[Start of Attachment]

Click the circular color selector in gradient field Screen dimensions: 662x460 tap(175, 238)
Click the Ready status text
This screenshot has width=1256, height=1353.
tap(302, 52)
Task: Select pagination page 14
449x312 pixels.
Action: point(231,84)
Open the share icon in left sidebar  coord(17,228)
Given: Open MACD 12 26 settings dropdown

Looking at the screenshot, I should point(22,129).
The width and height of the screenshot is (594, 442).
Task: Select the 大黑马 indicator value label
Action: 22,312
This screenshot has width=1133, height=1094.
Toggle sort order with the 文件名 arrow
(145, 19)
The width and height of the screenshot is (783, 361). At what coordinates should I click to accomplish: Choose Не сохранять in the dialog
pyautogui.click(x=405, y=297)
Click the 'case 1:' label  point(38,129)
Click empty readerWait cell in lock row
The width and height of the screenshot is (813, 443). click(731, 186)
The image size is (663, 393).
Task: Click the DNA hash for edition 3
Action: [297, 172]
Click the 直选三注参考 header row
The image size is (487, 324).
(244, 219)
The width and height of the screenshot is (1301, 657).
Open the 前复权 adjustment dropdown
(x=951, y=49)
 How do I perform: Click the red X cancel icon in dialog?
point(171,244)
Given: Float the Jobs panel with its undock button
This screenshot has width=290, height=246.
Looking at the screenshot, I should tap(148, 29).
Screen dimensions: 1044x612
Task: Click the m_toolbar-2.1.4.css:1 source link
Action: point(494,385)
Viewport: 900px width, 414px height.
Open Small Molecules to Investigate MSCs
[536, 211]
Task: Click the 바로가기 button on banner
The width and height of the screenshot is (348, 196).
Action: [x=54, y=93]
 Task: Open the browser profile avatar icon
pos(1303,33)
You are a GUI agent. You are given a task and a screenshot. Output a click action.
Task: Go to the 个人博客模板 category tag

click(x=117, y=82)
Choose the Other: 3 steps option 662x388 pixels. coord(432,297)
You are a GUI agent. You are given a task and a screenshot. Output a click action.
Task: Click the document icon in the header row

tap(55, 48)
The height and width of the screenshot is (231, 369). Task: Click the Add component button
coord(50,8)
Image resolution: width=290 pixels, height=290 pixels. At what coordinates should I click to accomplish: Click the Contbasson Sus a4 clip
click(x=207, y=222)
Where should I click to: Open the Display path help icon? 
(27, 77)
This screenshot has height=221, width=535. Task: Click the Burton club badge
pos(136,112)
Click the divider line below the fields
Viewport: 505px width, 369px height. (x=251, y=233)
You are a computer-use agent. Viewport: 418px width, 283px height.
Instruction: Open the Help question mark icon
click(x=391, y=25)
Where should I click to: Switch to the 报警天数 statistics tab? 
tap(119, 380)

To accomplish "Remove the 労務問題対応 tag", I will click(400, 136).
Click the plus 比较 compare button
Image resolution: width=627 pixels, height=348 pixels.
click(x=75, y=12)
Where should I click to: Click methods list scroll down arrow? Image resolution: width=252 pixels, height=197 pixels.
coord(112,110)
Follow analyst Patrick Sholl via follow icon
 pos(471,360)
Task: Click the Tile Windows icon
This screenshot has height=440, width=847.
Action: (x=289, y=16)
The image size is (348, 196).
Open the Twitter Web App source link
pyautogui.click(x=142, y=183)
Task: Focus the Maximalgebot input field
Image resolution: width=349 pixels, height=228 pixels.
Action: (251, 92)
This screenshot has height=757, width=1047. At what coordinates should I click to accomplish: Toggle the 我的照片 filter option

[End of Attachment]

◆ TASK DIRECTIONS ◆
Write the line containing "Open the Twitter Web App source link" and all the lines after it out again, word for word, through the end of the material, and nothing besides.

◆ YOUR SOLUTION ◆
Open the Twitter Web App source link
pyautogui.click(x=142, y=183)
Task: Focus the Maximalgebot input field
Image resolution: width=349 pixels, height=228 pixels.
Action: (251, 92)
This screenshot has height=757, width=1047. At what coordinates should I click to accomplish: Toggle the 我的照片 filter option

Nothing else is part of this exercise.